▶ **Page excerpt**
-- Begin --

Single by Johnny Rodriguez

from the album All I Ever Meant to Do Was Sing
- B-side: "I Really Don't Want to Know"
- Released: December 1973
- Genre: Country
- Length: 1:51
- Label: Mercury
- Songwriters: Lefty Frizzell; Sanger D. Shafer;
- Producer: Jerry Kennedy

Johnny Rodriguez singles chronology
| "Ridin' My Thumb to Mexico" (1973) | "That's the Way Love Goes" (1973) | "Something" (1974) |

= That's the Way Love Goes (Johnny Rodriguez song) =

1973 single by Johnny Rodriguez

"That's the Way Love Goes" is a song written by Lefty Frizzell and Sanger D. Shafer. It was recorded by Frizzell and included on his album The Legendary, released on September 18, 1973. The following year it was released as the B-side of his single "I Never Go Around Mirrors" and was later included in compilation albums. It was also released in December 1973 by American country music artist Johnny Rodriguez as the second single from the album All I Ever Meant to Do Was Sing. The song was Rodriguez's fourth hit on the U.S. country chart and third number one in a row. The single stayed at number one for one week and spent a total of 14 weeks on the chart.

-- End --

▶ **Source excerpt**
-- Begin --

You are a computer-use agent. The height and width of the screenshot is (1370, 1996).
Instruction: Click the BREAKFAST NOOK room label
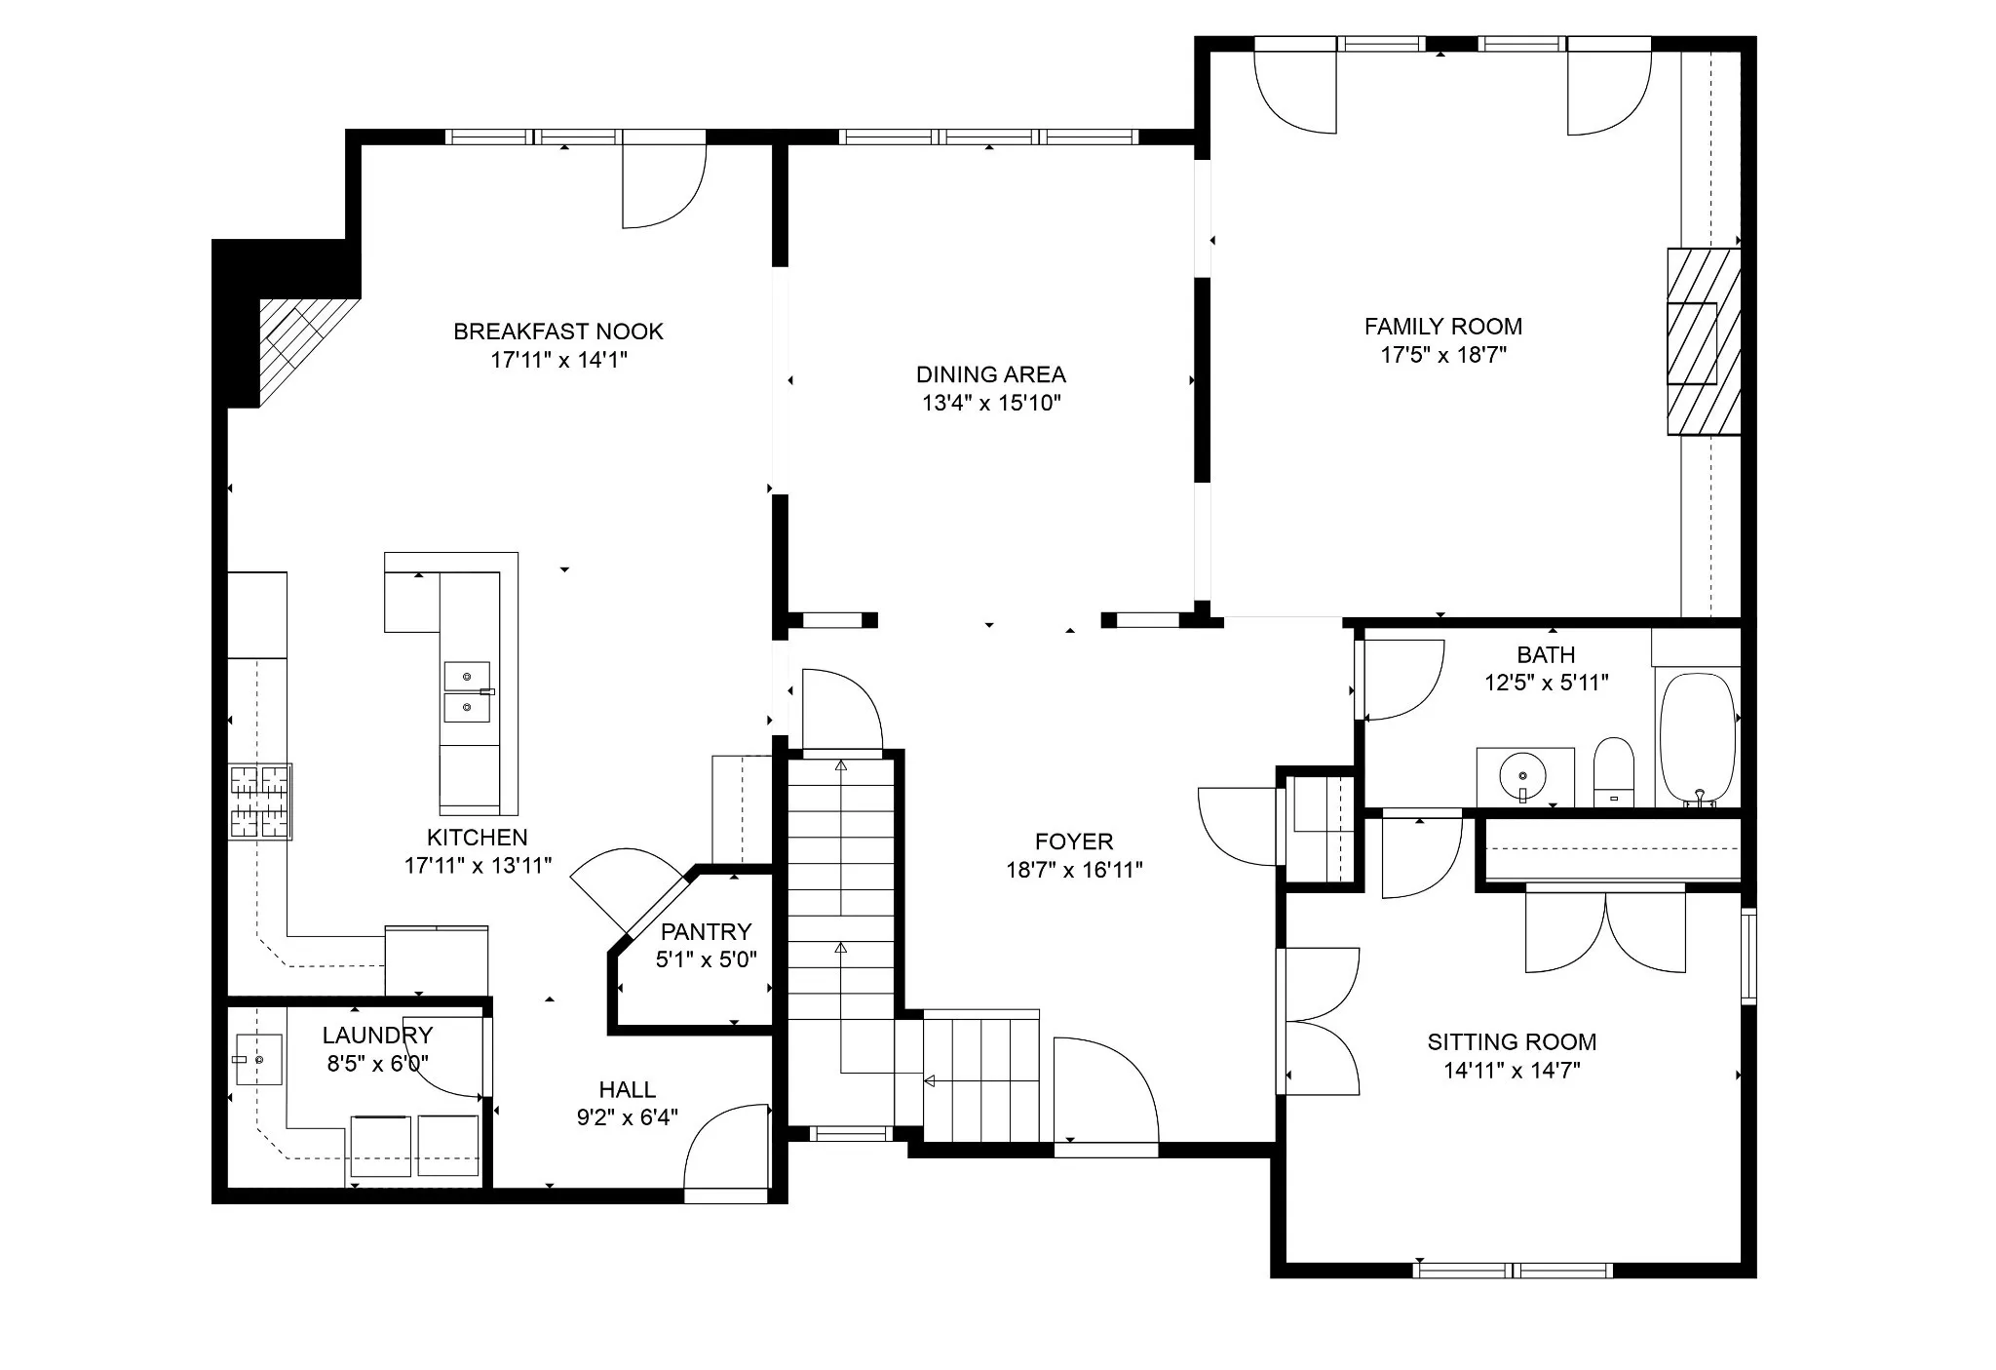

-- End --

▶ **Given request 1**
List every song title that appears in the song page, including the one the page is about.
▶ **Given request 2**
According to the song page, how many weeks in total did the Johnny Rodriguez single spend on the chart?
▶ **Given request 3**
Carry the song page forward from its final sentence.

▶ **Written answer 1**
"That's the Way Love Goes", "I Really Don't Want to Know", "Ridin' My Thumb to Mexico", "Something", "I Never Go Around Mirrors"

▶ **Written answer 2**
14 weeks

▶ **Written answer 3**
==Cover versions==
Connie Smith recorded the song and made it the title track of her 1974 album That's the Way Love Goes.

Merle Haggard released the song in November 1983 as the second and title track from his album That's the Way Love Goes. Haggard's version was his 30th number one single. His version spent 21 weeks on the charts and won him that year's Grammy Award for Best Country Vocal Performance - Male. He charted a second rendition of the song in 1999 as a duet with Jewel, taking this version to #56 on the country charts.

In 1977, Willie Nelson covered the song on his album To Lefty from Willie. In 2014, Randy Travis covered the song on his album Influence Vol. 2: The Man I Am. In 2019, Crystal Gayle covered the song on her album You Don't Know Me: Classic Country. Ronnie Dunn then recorded his own cover for his 2020 release Re-Dunn, and Alan Jackson covered the song on his 2021 album, Where Have You Gone.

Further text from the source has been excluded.